## JOB
Output everything from the line containing "Find the location" down to the line containing "x-tick-label: 2018 is" as a numbered list, leaving out blank lines.

## MATERIALS PROVIDED
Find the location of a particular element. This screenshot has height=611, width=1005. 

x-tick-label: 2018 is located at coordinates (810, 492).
==
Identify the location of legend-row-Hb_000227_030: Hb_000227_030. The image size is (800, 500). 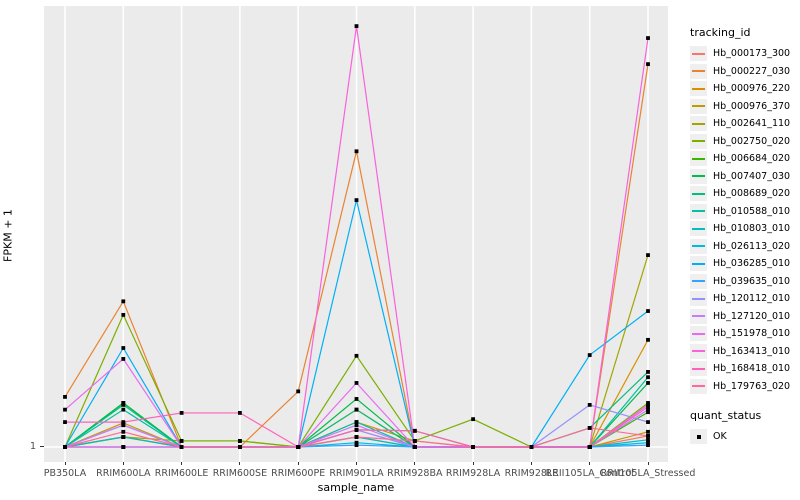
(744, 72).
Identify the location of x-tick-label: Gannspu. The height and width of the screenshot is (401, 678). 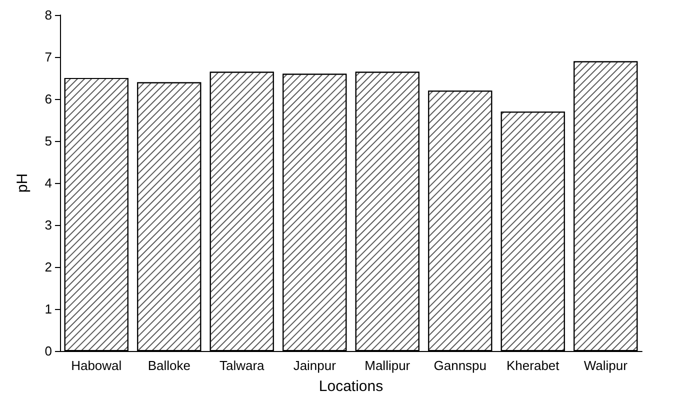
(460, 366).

## EXERCISE SOLUTION
1. Find the location of a particular element. This screenshot has height=611, width=1005. 
2. x-tick-label: 2018 is located at coordinates (810, 492).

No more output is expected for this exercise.